On Jul 2, 2012, at 2:23 PM, Garth wrote:
Steve, My hypothesis is for each of us, if we wish, to look at our
own prejudices towards a material we may actually know nothing
about ! Just becasue so and so says it was this or that . It may be
true for them... but is it true for me ? And if your favourite
frame could be 5 pounds lighter for the same price .... would you
still choose your heavier one ? .. after all ... weight doesn't
matter... right ? lol :)
There are a couple of things to consider.
First, if you make the frame and fork out of CF, I think you would be
hard pressed to remove 5 pounds vs a modern steel frame. There just
isn't that much difference. To remove 5 or 10 pounds from a bicycle
setup means you have to pursue minimizing weight in componentry as well.
Second, from working in the bicycle industry and the fishing/outdoor
industry for a while, I've seen many, many, many Carbon Fiber failures
- a number of which I've experienced firsthand.

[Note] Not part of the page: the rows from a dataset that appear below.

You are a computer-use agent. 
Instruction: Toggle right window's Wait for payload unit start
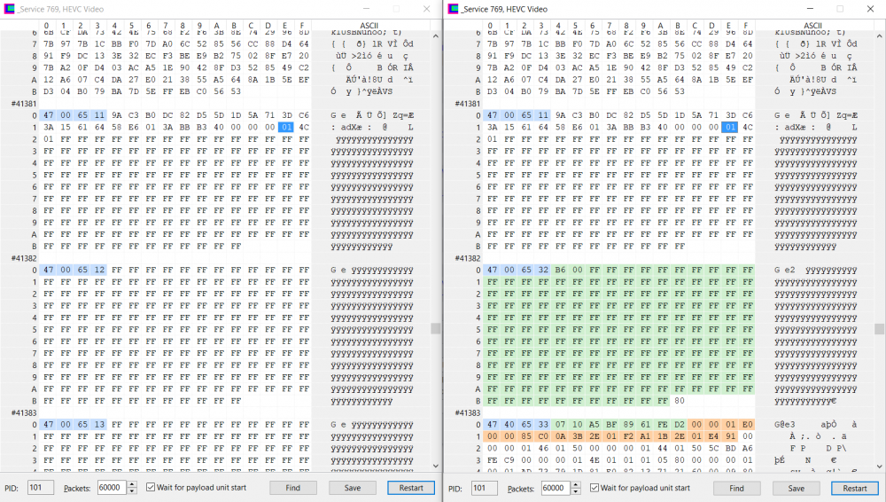(x=595, y=488)
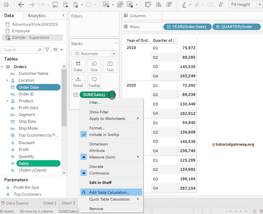
Task: Click the Save workbook icon
Action: (x=55, y=5)
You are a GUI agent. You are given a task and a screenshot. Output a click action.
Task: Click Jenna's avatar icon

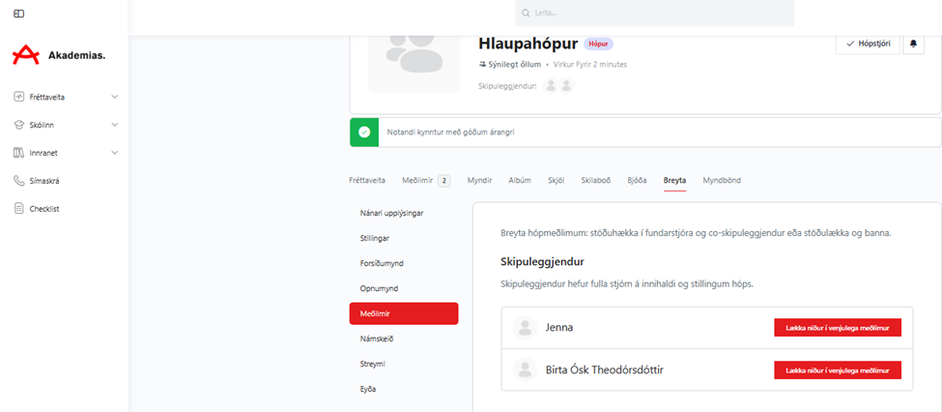click(x=525, y=328)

The issue is - and
always will be - the nature of the way CF fails. In my direct
experience, it fails catastrophically and with no warning. It
folds. It splits. It severs. It cracks. (And Aluminum tends to
fail in a similar fashion, though in my experience it at least gives
more warning if you actively look for surface cracks.) Once it takes
a direct impact, you no longer trust it.
Way back in pre-history. A Person Who Knows told me that the best
bike is the one that gets you home. (It wasn't GP, by the way). I've
kept that nugget in the back of my brain since then. Even when I was
getting transfixed by lighter and lighter bits, that kept getting more
and more fiddly and idiosyncratic. When I realized I was spending
more time coaxing my bikes to work than riding them, I started to
reassess the idea of weight meaning everything.
My bikes (well, all but my old soft-nose mtb which I don't really ride
that much) are steel because it is the best material for me, the way I
ride and my piece of mind when I'm rolling down the mountain at
speed. Yeah, there are places you can focus on to sensibly remove
excess weight, but the times that really matters (as has been pretty
well documented) are pretty much when the road points upward.